Tuesday, May 26, 2015

Regular Expression "Hell"

Actual quote: "they spend a lot of time maintaining regular expressions. So, what are the alternatives to regular expression hell?"

Regular Expression Hell? It's a thing?

I have several thoughts:
  1. Do you have metrics to support "a lot"?  I doubt it. It's very difficult to tease RE maintenance away from code maintenance. Unless you have RE specialists. Maybe there's an RE organization that parallels the DBA org. DBA's write SQL. RE specialists write RE's. If that was true, I could see that you would have metrics, and could justify "a lot." Otherwise, I suspect this is hyperbole. There's frustration, true.
  2. REs are essential to programming.  It's hard to express how fundamental they are. I would suggest that programmers who have serious trouble with RE's have serious trouble with other aspects of the craft, and might need remedial training in RE's (and other things.) There's no shame in getting some training. There are a lot of books that can help. Claiming that there's no time for training (or no budget) is what created RE Hell to begin with. It's a trivial problem to solve. You can spend 16 hours fumbling around, or stop fumbling, spend 16 hours learning, and then press forward with a new skill. The choice is yours.
  3. REs are simply a variant on conventional set theory. They're not hard at all. Set theory is essential to programming, so are RE's. It's as fundamental as boolean algebra. It's as fundamental as getting a loop to terminate properly. It's as fundamental as copy-and-paste from the terminal window. 
  4. REs are universal because they solve a number of problems better than any other technology. Emphasis on better than ANY alternative. RE's are baked into the syntax of languages like awk and perl. They're universal because no one has ever built a sensible alternative. If you want to see even more baked-in regular expression goodness, learn SNOBOL4
REs are essential. Failure to master REs suggests failure to learn the fundamentals.

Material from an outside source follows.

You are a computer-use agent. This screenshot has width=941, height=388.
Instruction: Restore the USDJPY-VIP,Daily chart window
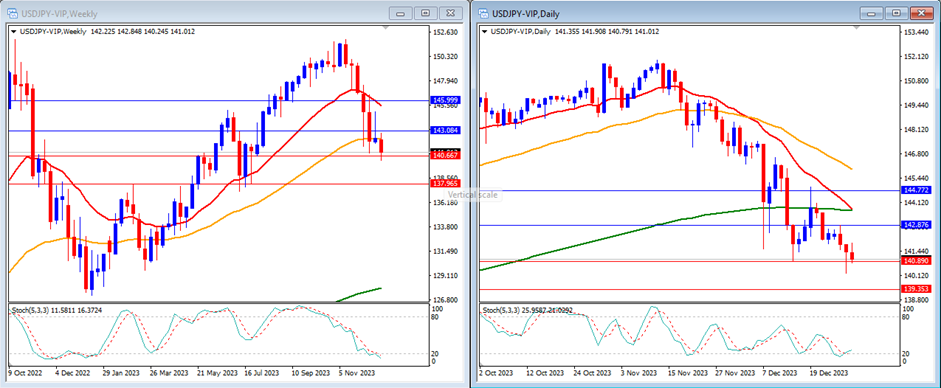pos(895,13)
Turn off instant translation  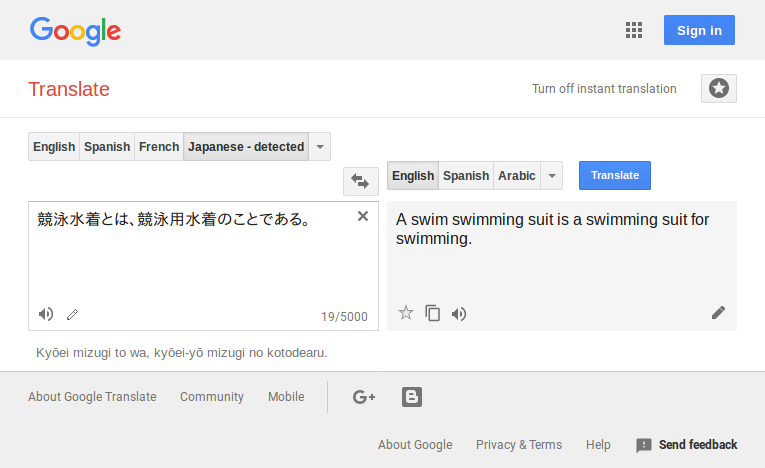click(604, 89)
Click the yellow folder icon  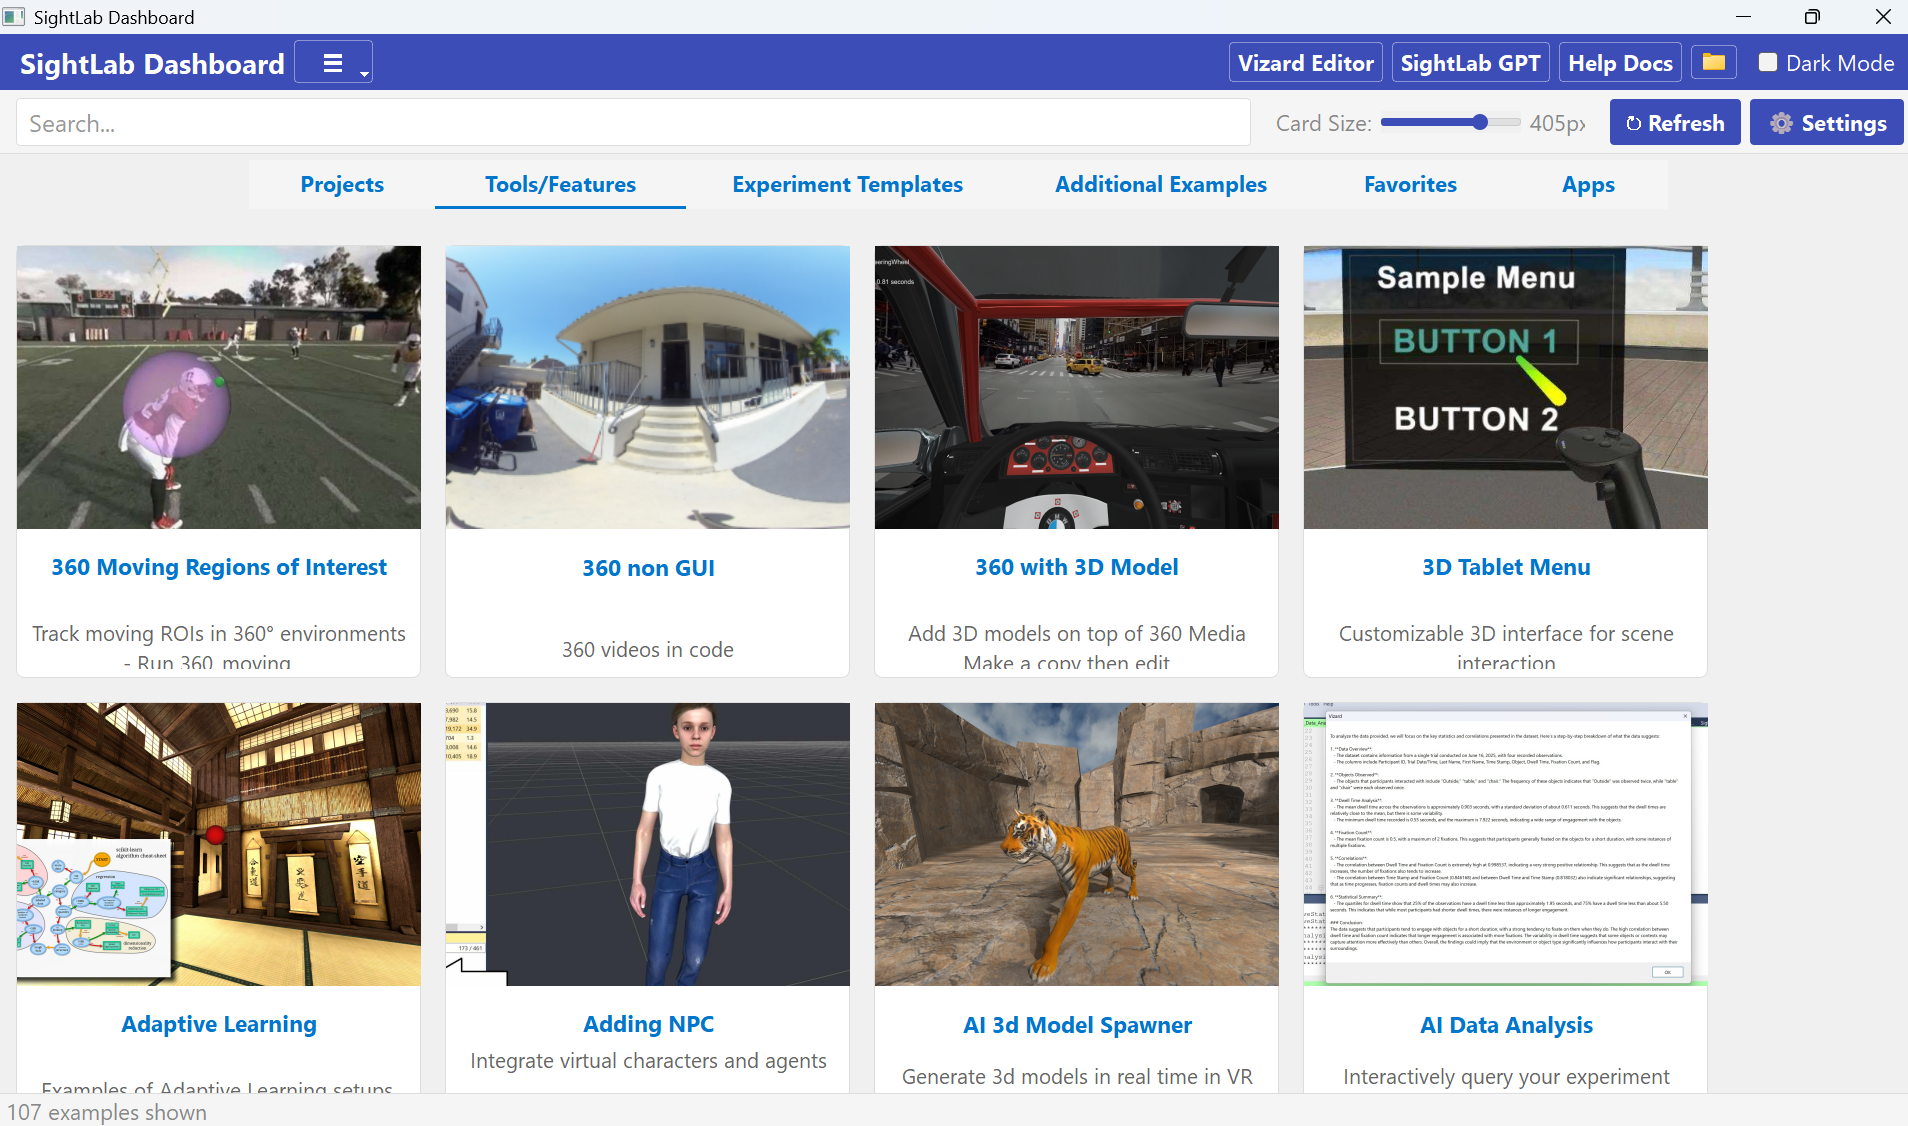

RE Hell is like Boolean Algebra Hell. It's like Set Theory Hell. It's like Math Library Hell. It's like Uninitialized Variables Hell. These are things you create through a kind of intentional ignorance.

I'm sorry to sound harsh. But I'm unsympathetic.

The initial regex in question? r"[\( | \$ | \/ |]". This indicates a certain lack of familiarity with the basics. It looks like it started as r"\(|\$|/" and someone put in spaces (perhaps they intended to use the verbose option when compiling it) and/or wrapped the whole in []'s. After trying the []'s, it appeared to work and they called it done.

The email asked (sort of trivially) if it was true that the last pipe was extraneous. Um. Yes. But.

Follow-up

The hard parts are (1) trying to figure out what the question really is. Why did they remove just the last pipe character? What were they trying to do? What's the goal? Then (2) trying to figure out how much tutorial background is required to successfully answer whatever question is really being asked. A response of r"[\(\$/]" seems like it might not actually be helpful. Acting a magic oracle that emits mysterious answers would only perpetuate the reigning state of confusion.

The follow-up requests for clarification resulted in (1) an exhaustive list of every book that seems to mention regex, (2) a user story that was far higher level than the context of regex questions. It's difficult to help when there's no focus. Every Book. Generalized "matching" of "data."

The Python connection? Can't completely parse that out, either, It appears that this is part of an ETL pipeline. I can't be sure because the initial user story made so little sense.

Attempts to discuss the supplied user story about "matching" and "data" -- predictably -- lead nowhere. It was stopped at "Some of the problems ... aren’t just typos and misspellings." Wait. What? What are they then? If they're not misspellings, what are they? Fraud? Hacking attempts? Denial of Service attacks by tying up time in some matching algorithm?

It's a misspelling. It can't be anything else. Ending the conversation by claiming otherwise is a strange and self-defeating approach to redesigning the software.

More Follow-up

At this point, we seem to be narrowing the domain of discussion to "As time goes on, we have accumulated a lot of the 'standard mistakes'. The question that need help w/ [sic] is how to manage all the code for these 'common mistakes'?" This question was provided in lieu of an actual user story. Lack of a story might mean that we're not interested in actually solving the data matching problem. Instead we're narrowly focused on sprinkling Faerie Dust all over the regexes to make them behave better.

They don't want an alternative to regexes because the problems "aren't just typos and misspellings." They want the regex without the regex hell.